- **Ausgewählter Auszug**

--- --- ---

Anschlag stoppt Abschiebung
Verheerende Bombenexplosion tötet in Kabul mindestens 80 Menschen
Das Diplomatenviertel von Kabul, einer der bestgesicherten Orte in Afghanistan, wurde am Mittwoch von einer Explosion erschüttert – der Wille zur Abschiebung in das Land nicht.
Mindestens 80 Menschen tötete die Bombe. Etwa 350 wurden verletzt. Die Schäden in der Umgebung sind riesig. Ort des Geschehens: einer der wohl sichersten Orte in Afghanistan, das Diplomatenviertel. Auch die deutsche Botschaft wurde durch die Explosion des Sprengsatzes, der in einem Wassertanklastwagen war, schwer beschädigt. Mehrere Botschaftsbedienstete wurden verletzt, ein afghanischer Wachmann getötet, wie Außenminister Sigmar Gabriel (SPD) erklärte. Wer oder was das genaue Ziel des Anschlags war, dazu habe man noch kein »vollständiges Lagebild«, erklärte eine Sprecherin des Auswärtigen Amtes. Auch wer hinter der Attacke steckt, war am Mittwoch zunächst noch unklar. Die Taliban streiten afghanischen Medienberichten zufolge eine Beteiligung ab. Der sogenannte Islamische Staat (IS), der ebenfalls seit einiger Zeit Anschläge in Afghanistan verübt, reklamierte die Tat bis zum Nachmittag nicht für sich.

--- --- ---

- **Ausgangsmaterial**
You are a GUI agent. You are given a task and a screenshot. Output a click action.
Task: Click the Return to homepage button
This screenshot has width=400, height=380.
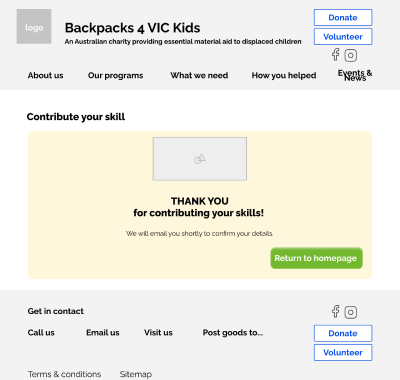[316, 258]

--- --- ---

- **Zu erledigende Aufgaben**
1. Gib aus dem Artikel über den Anschlag in Kabul den Abschnitt von „Anschlag stoppt Abschiebung“ bis „das Land nicht.“ wortgetreu wieder.
2. In welchem Fahrzeug befand sich laut dem Artikel über den Anschlag in Kabul der Sprengsatz?

- **Geordnete Antworten**
1.
Anschlag stoppt Abschiebung
Verheerende Bombenexplosion tötet in Kabul mindestens 80 Menschen
Das Diplomatenviertel von Kabul, einer der bestgesicherten Orte in Afghanistan, wurde am Mittwoch von einer Explosion erschüttert – der Wille zur Abschiebung in das Land nicht.

2. Der Sprengsatz befand sich in einem Wassertanklastwagen.